St. Thomas the Apostle
Fr. Philip Neri Powell, OP
St. Dominic Priory, NOLA
We've given Doubting Thomas the wrong nickname. We should call him “Denying Thomas.” His denial couldn't be clearer: “I will NOT believe.” He doesn't say, “Huh. Well, maybe, but I'll need a little more evidence to be sure.” He says, “I will not believe.” His denial sounds eerily modern, almost scientific in its demand for material proof. This must've shocked his fellow apostles. He's seen and heard everything they've seen and heard. He's been with Jesus almost from the start. Did he give any indication before this that he didn't believe his Teacher's revelations about his own mission? How he would die? Rise? Return and ascend? Maybe Denying Thomas' denial is prompted by grief or despair. Maybe he's distraught and just not thinking clearly. Regardless, he gets his material proof and comes to believe. But Jesus seems less than delighted at this turn of events: “Blessed are those who have not seen and have believed.” You can almost hear a disappointed sigh in there somewhere. Denying Thomas' story of conversion gives us an annual opportunity to closely examine the basis of our own assent to the Good News as handed-on by the Apostles.

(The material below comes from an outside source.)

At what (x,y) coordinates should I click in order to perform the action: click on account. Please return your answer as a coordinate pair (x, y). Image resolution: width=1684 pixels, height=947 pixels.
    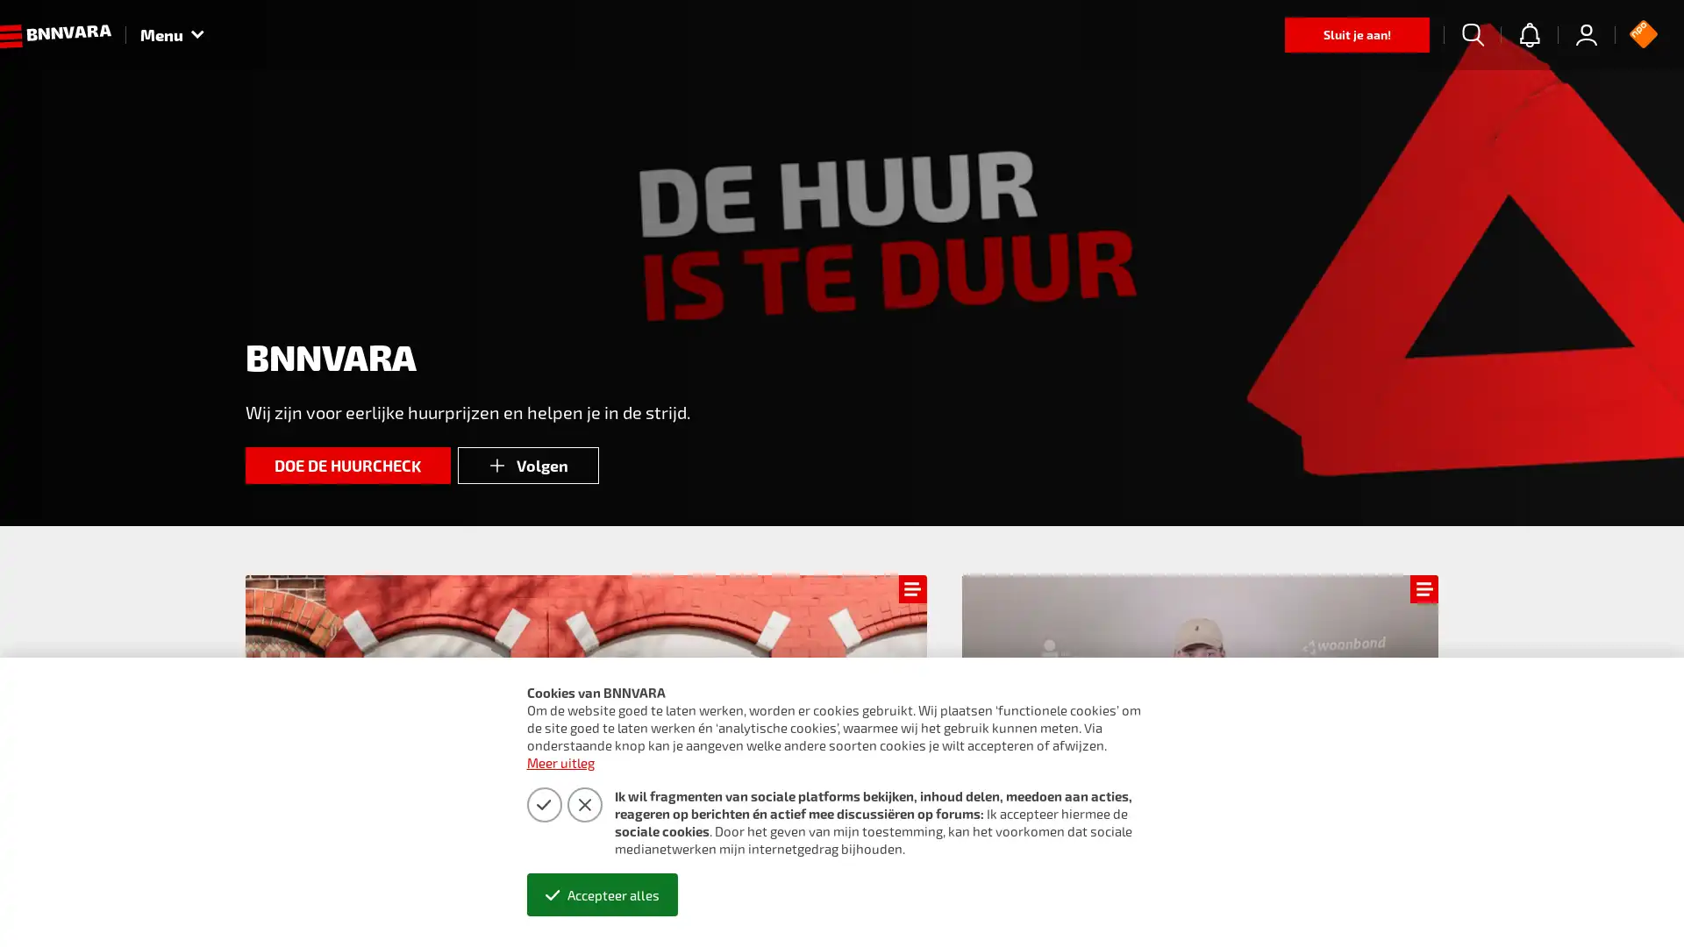
    Looking at the image, I should click on (1586, 34).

If asked, “Why do you believe?” what would you say? I've seen the wounds of Christ in the flesh? That would be amazing. . .and highly suspicious! Maybe you'd say, “This is the belief instilled in me by my family and reinforced by my social group.” OK. Less amazing, not suspicious. . .but meh. . .not exactly a rousing endorsement of a faith that, if rightly lived, promises persecution and death. Could you say, “I've experienced the life-giving grant of mercy for my sins”? Better. But deeply personal and difficult to translate for those for whom sin is an illusion. Another Thomas tells us that belief is the assent of the intellect to Truth w/o the need for empirical evidence. “Blessed are those who have not seen and have believed.” This means that belief is dangerous. It requires commitment, a willingness to throw in w/o any material guarantees for eventual success or reward. It means taking on by witness alone the fullness of God's Self-Revelation and living one's life accordingly. No guide wires, no safety net; nothing but trust and the sure hope that you've bet on the right divine horse. Denying Thomas needed more than trust or hope. He needed proof. But we know that what needs proving, daily testing, is our faith.